ThreadMark 2.0 under Windows 95 OSR 2.1 using FAT 32
BenchmarkQuantum Fireball Plus KX - ATA-33Quantum Fireball Plus KX - ATA-66
Data Transfer Rate (MB/sec) 10.06 10.74
Average CPU Utilization (%) 35.52 39.51
KB/sec per 1% CPU Utilization (KB/sec) 283 272

ThreadMark 2.0 under Windows NT 4.0 using NTFS
BenchmarkQuantum Fireball Plus KX - ATA-33Quantum Fireball Plus KX - ATA-66
Data Transfer Rate (MB/sec) 12.95 13.02
Average CPU Utilization (%) 21.56 20.75
KB/sec per 1% CPU Utilization (KB/sec) 601 627

ThreadMark 2.0, a purely synthetic test, displays a negligible difference in Windows 9x between the two modes, but a 6.7% difference under NT. If one insists, he may conclude from this result that ATA-66 is indeed faster than ATA-33. In our book, it's yet more proof that ThreadMark is indeed a flaky benchmark.
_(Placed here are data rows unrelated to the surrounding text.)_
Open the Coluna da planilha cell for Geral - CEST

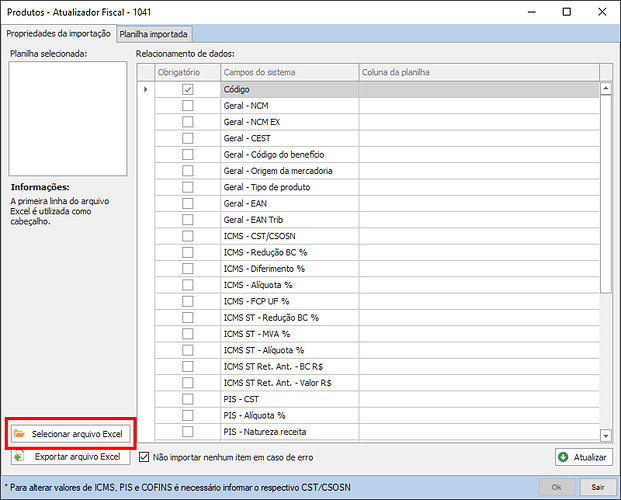coord(478,139)
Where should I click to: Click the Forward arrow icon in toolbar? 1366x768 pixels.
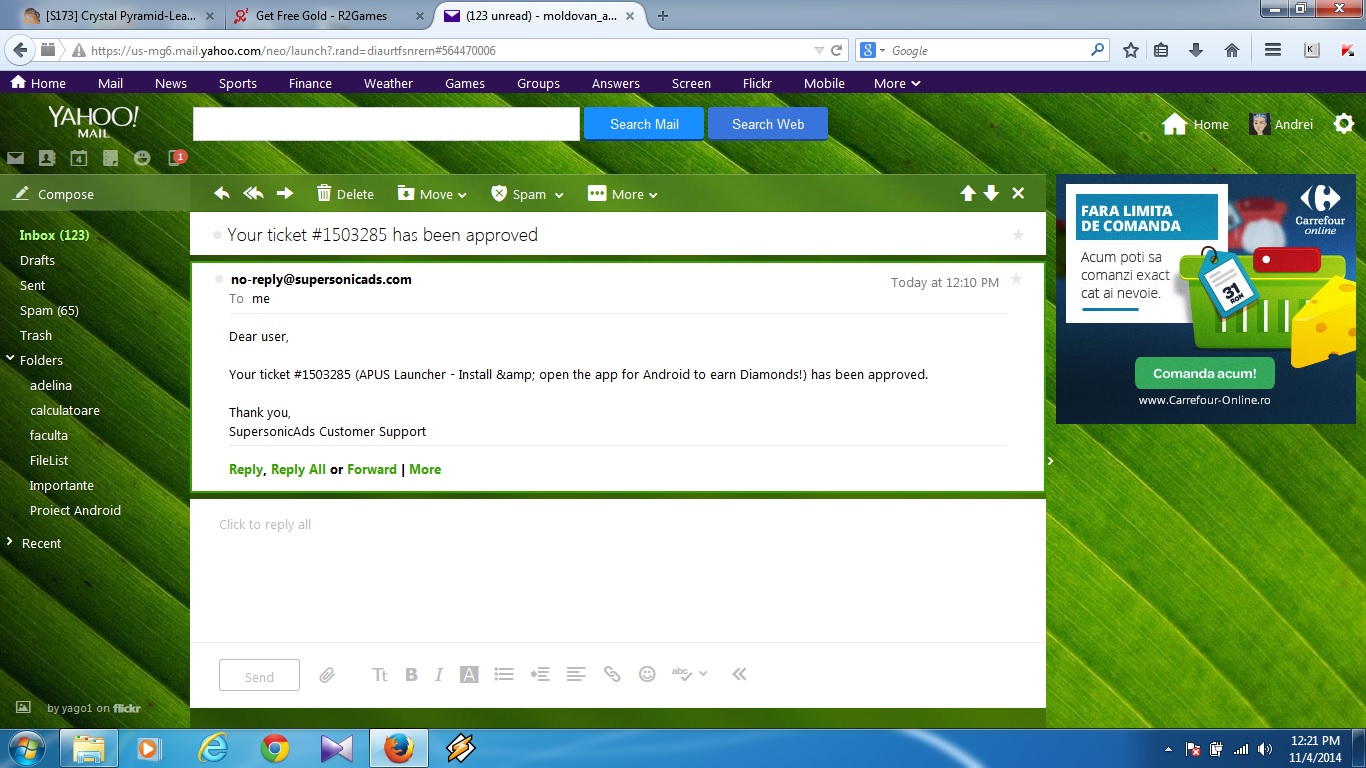(285, 194)
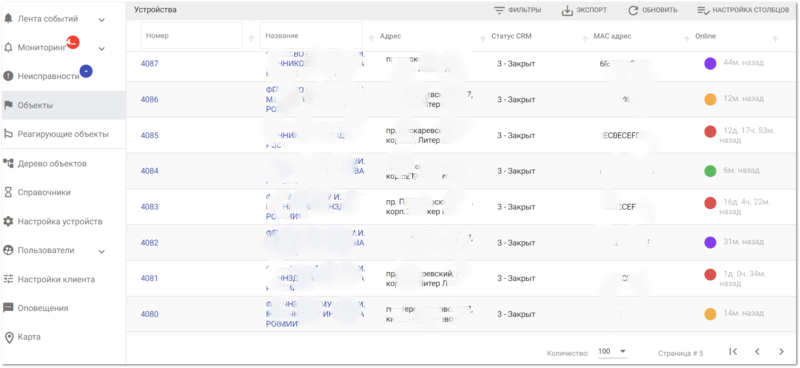800x368 pixels.
Task: Click the Экспорт download icon
Action: 567,10
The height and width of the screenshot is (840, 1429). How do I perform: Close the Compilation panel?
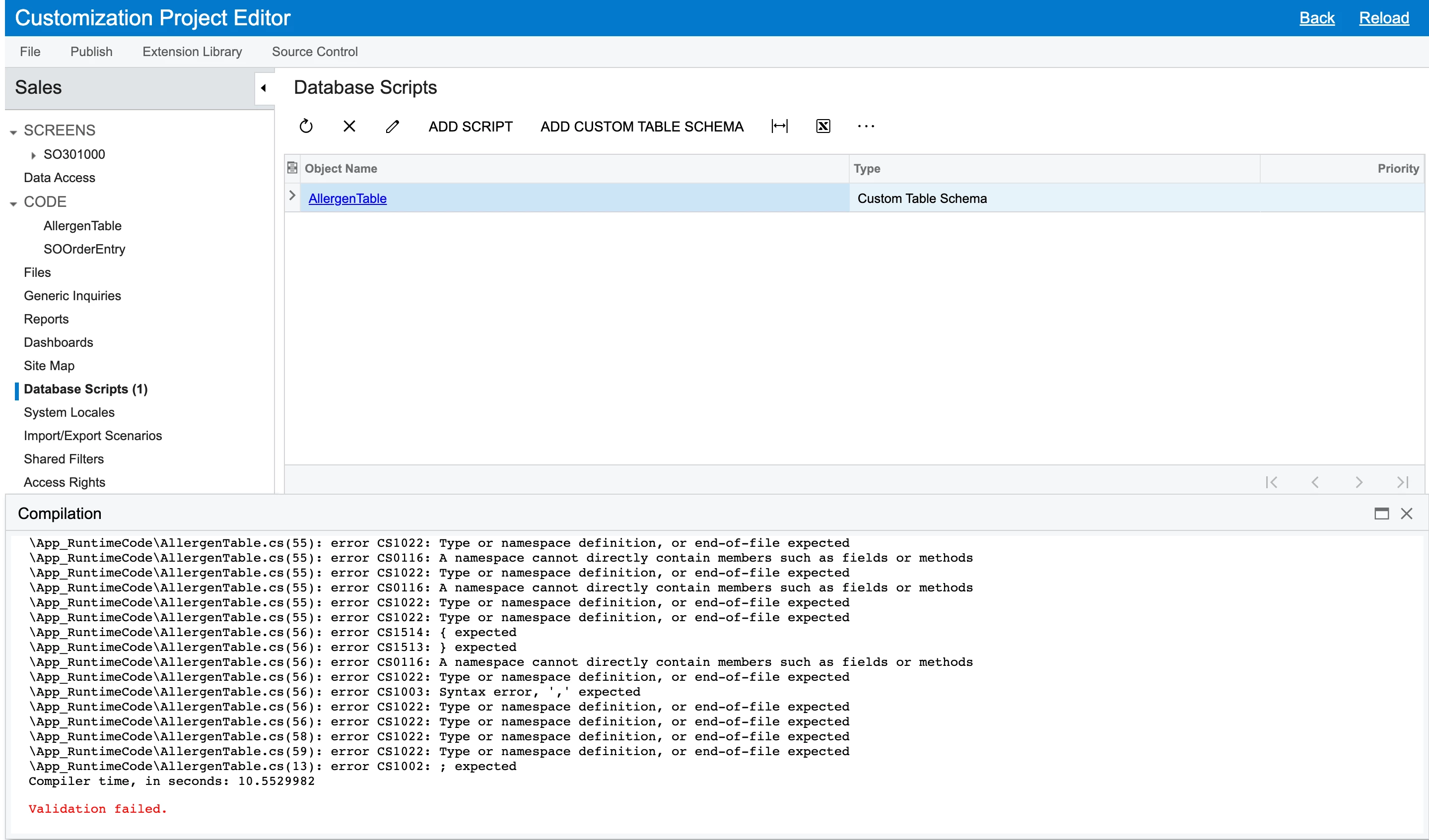coord(1406,514)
The conclusion? Combine these test results along with the "performance increases" we've witnessed from previous jumps (up the PIO ladder and DMA mode 2 to DMA33) and it should be obvious that going from ATA-33 to ATA-66 in itself does not provide statistically significant performance increases. At this point, some readers may be inclined to think "Well, it's obvious that Promise is ripping the community off with its bogus ATA-66 controller, the Ultra66. A real ATA-66 product, such as Abit HotRod, would show the big differences that just have to be there between ATA-33 and ATA-66." A similar cynical accusation could be leveled against the ATA-66 implementation in Quantum's Fireball Plus KX. For our part, we've never had problems with either Promise ATA controllers or Quantum ATA drives. Here we're going to invoke the simple law of parsimony: Is it more likely that Promise and Quantum, two veteran players in the ATA industry, have no idea what they're doing and implemented "crippled" ATA-66 in their products? Or is it more likely that ATA-66, as shown by some carefully controlled tests, provides no significant increase in performance with today's drives?

Is ATA-66 a sham? Absolutely not. ATA-33 first shipped over two years ago in the form of the Quantum Fireball ST. Seagate's Barracuda ATA ST328040A, a drive due to ship in the near future, can push 28 MB/sec of data. ATA drives are coming very close to ATA-33's limits. Introducing ATA-66 drives and controllers at this time simply allows the industry and the community to place next-generation infrastructure in place before drives that truly need it arrive. It's advanced planning, folks, something that will benefit us down the road.

* Note: Threadmark 2.0 and HDTach v2.52 test results are the average of five trials.
WinBench99 test results are the average of three trials.